======== STUDY MATERIAL

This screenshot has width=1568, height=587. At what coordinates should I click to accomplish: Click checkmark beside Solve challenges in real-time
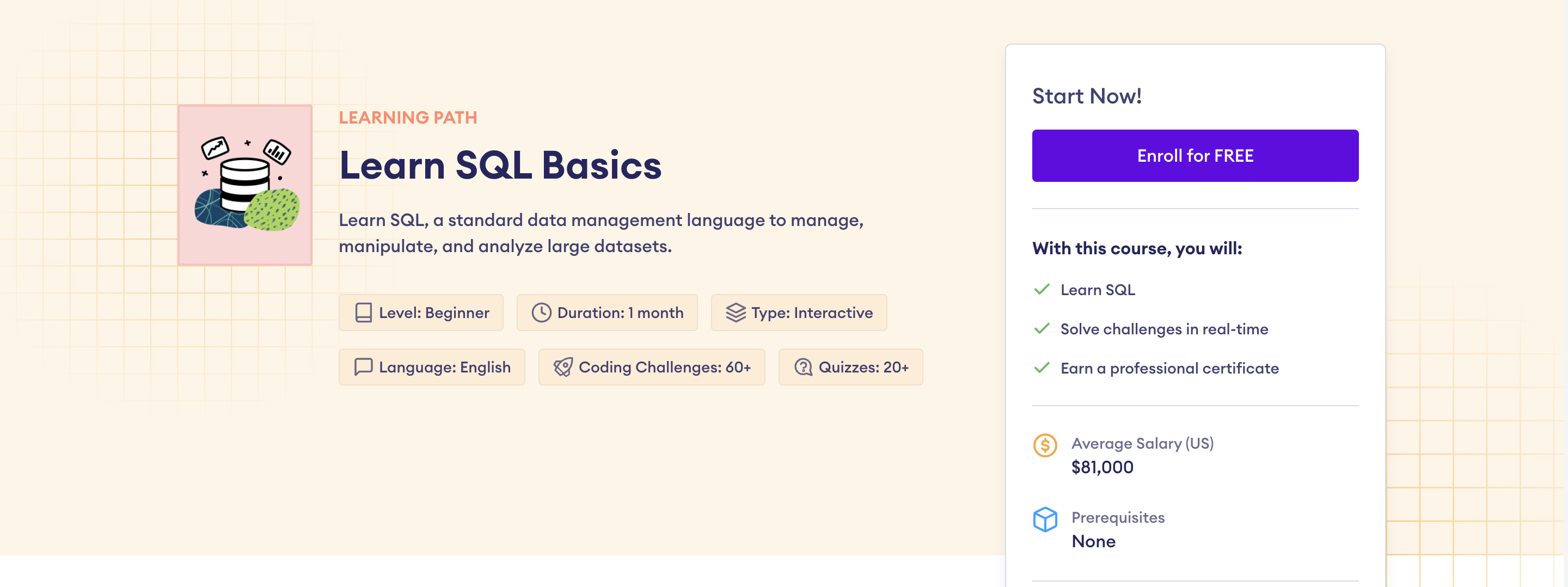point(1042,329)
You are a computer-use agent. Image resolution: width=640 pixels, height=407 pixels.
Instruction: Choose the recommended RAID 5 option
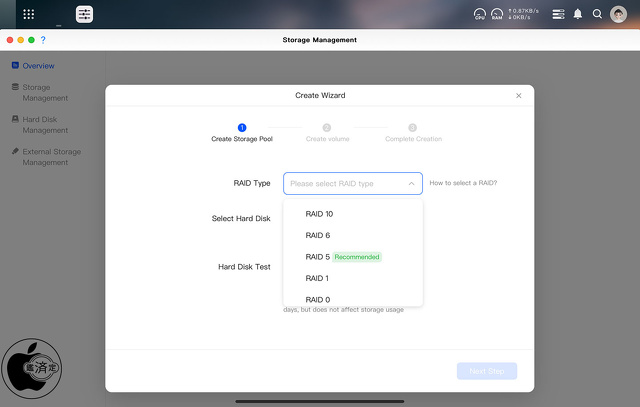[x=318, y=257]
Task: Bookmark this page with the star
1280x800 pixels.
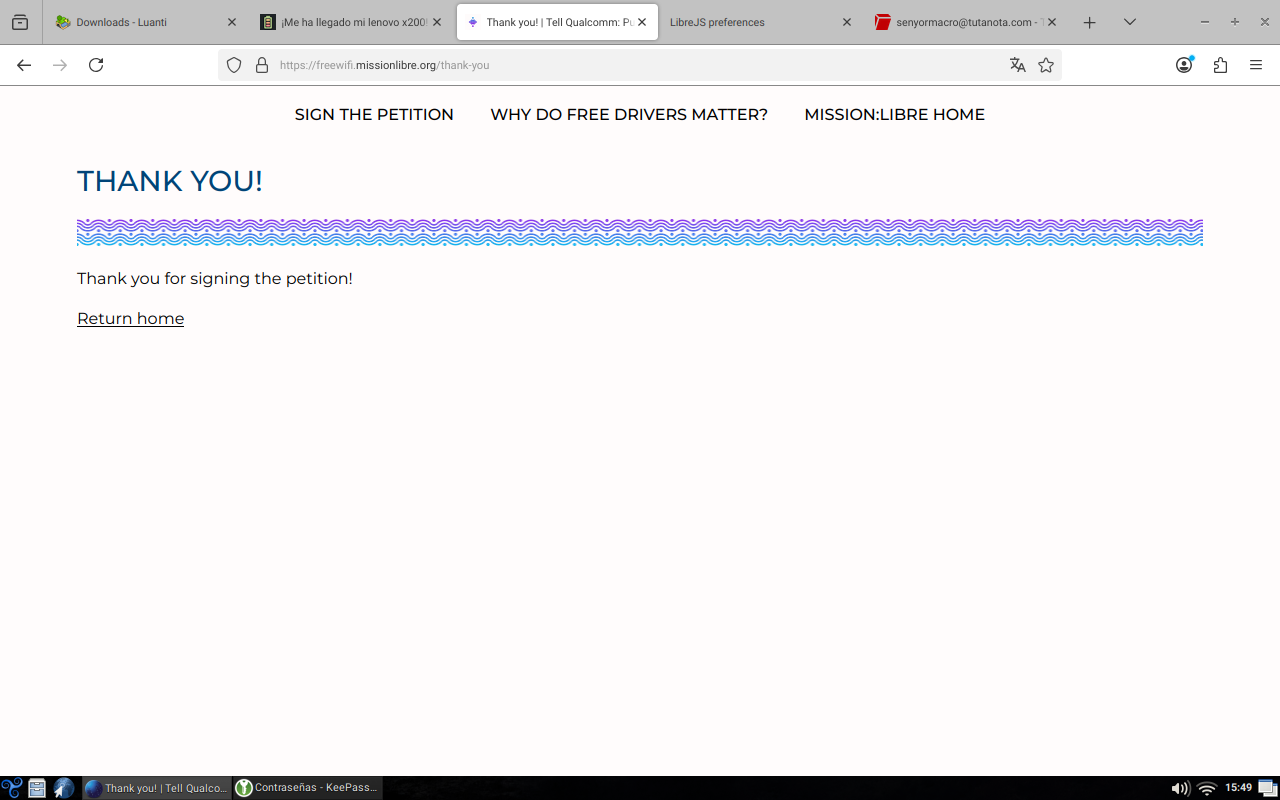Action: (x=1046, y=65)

================
======== STUDY MATERIAL

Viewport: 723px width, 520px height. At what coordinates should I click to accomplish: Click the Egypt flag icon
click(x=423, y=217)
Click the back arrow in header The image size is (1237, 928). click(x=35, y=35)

================

### REQUIRED WORK
Set down again, exactly, every line above from the one with "This screenshot has" down to the one with "You are a computer-use", both ends included. No pictures, and nothing else.

### TASK ANSWER
This screenshot has width=1568, height=587. At what coordinates should I click to accomplish: Click checkmark beside Solve challenges in real-time
point(1042,329)
You are a computer-use agent. Image resolution: width=640 pixels, height=407 pixels.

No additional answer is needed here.